Cavalier
- Company type: Private
- Industry: Chocolatier
- Founded: 1996
- Headquarters: Eeklo, Oost-Vlaanderen, Belgium
- Area served: Belgium
- Products: sugar-free or no sugar added chocolate: bars, Tablets, Sea Shells, chocolates, paste, biscuits
- Website: www.cavalier.be

= Cavalier Chocolate =

Belgian chocolate manufacturer

Cavalier is a family-owned Belgian chocolate manufacturer founded in 1996, making only no-sugar-added chocolate products.

Cavalier develops, produces and distributes chocolate products and biscuits without adding sugar to the traditional ingredients. It is the only Belgian manufacturer making only chocolate products without added sugar.

==Stevia chocolates==

The product ranges from chocolate bars, chocolate tablets over sea shells to pralines (chocolate shells with soft fillings).
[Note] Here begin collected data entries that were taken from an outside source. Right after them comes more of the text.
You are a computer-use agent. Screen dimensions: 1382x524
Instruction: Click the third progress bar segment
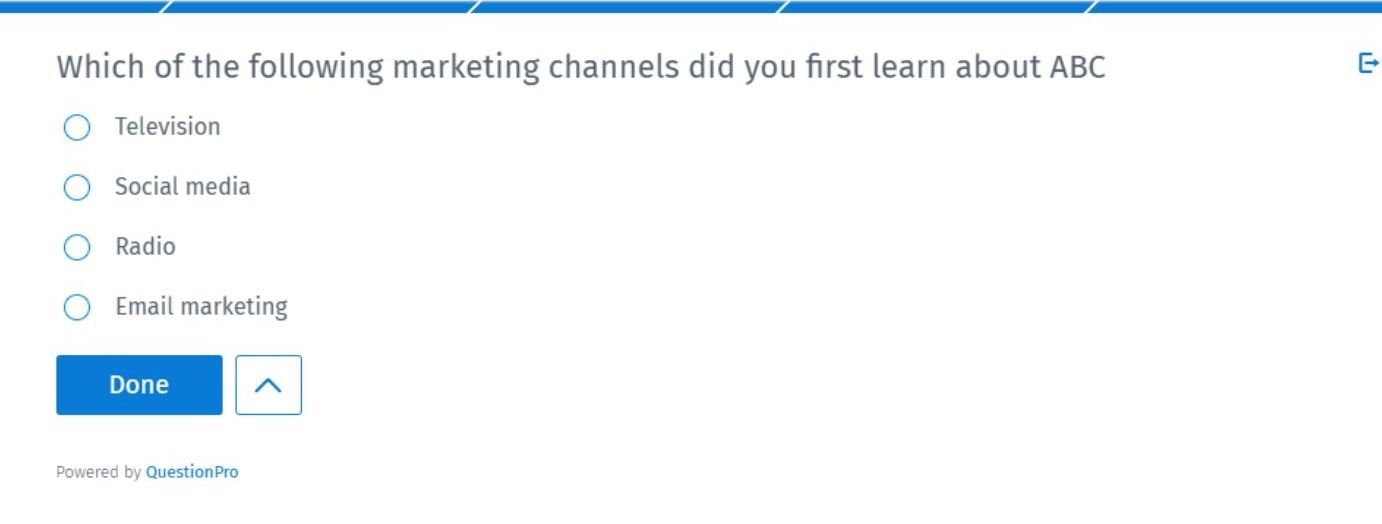coord(628,6)
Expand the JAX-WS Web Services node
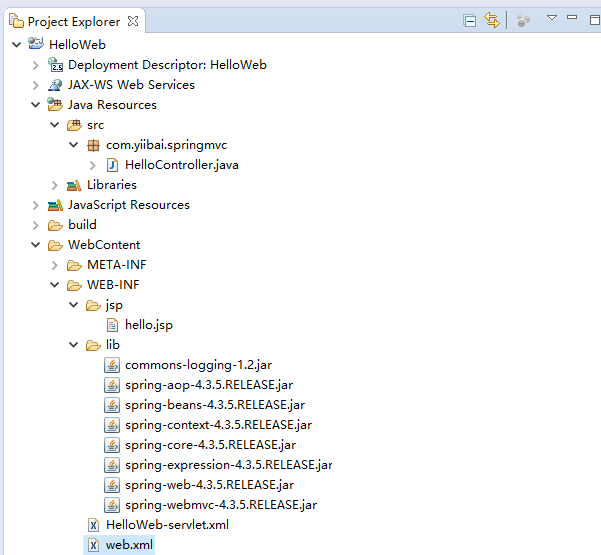Viewport: 601px width, 555px height. [36, 85]
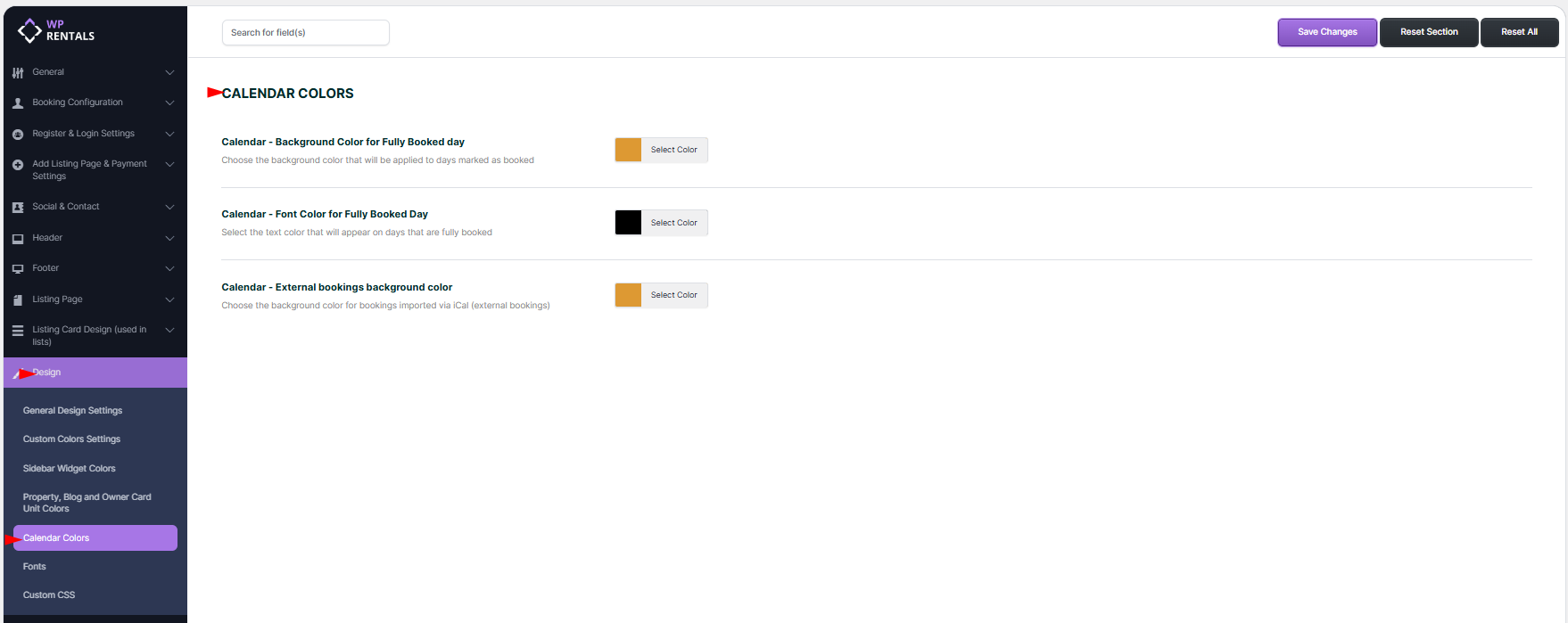Viewport: 1568px width, 623px height.
Task: Click the Social & Contact icon
Action: point(18,207)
In December 2011, after the European Parliament approved the use of sweeteners from Stevia (Steviol glycosides), a herb originating from the Rainforest in the borderlands of Paraguay and Brazil; Cavalier was the first Authentic Belgian Chocolatier to come onto the EU market with its Stevia Chocolate range (initially consisting of 35 different products and flavours). In addition, the new Stevia chocolates range was Fair Trade Certified.

Cavalier's Stevia Chocolate range was launched in January 2011 at the ISM Show in Cologne (Germany), the world's largest confectionery trade show for sweets and snacks. In the 2012 show, Cavalier was awarded the "ISM New Product Showcase Top Innovation Award" for its Fair Trade certified Stevia Chocolate range.

==Review==
The Belgian Brood en Banket (or "Pain et Patisserie") magazine described their products as "the best alternative" in an article published in December 2008.